- EXERCISE REQUIREMENTS -
Write out all of the records below word for word, keeping every line unchanged.

* begin DATA FOR THIS EXERCISE *

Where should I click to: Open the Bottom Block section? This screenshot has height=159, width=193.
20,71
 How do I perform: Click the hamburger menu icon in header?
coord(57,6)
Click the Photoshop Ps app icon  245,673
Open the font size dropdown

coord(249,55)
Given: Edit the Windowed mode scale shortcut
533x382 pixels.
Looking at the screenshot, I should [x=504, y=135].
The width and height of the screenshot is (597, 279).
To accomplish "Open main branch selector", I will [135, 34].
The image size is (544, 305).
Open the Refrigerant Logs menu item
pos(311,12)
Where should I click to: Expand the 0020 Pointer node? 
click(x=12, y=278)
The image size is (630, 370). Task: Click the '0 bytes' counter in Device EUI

* end DATA FOR THIS EXERCISE *

- EXPECTED ANSWER -
Where should I click to: Open the Bottom Block section? This screenshot has height=159, width=193.
20,71
 How do I perform: Click the hamburger menu icon in header?
coord(57,6)
Click the Photoshop Ps app icon  245,673
Open the font size dropdown

coord(249,55)
Given: Edit the Windowed mode scale shortcut
533x382 pixels.
Looking at the screenshot, I should [x=504, y=135].
The width and height of the screenshot is (597, 279).
To accomplish "Open main branch selector", I will [135, 34].
The image size is (544, 305).
Open the Refrigerant Logs menu item
pos(311,12)
Where should I click to: Expand the 0020 Pointer node? 
click(x=12, y=278)
The image size is (630, 370). Task: Click the '0 bytes' counter in Device EUI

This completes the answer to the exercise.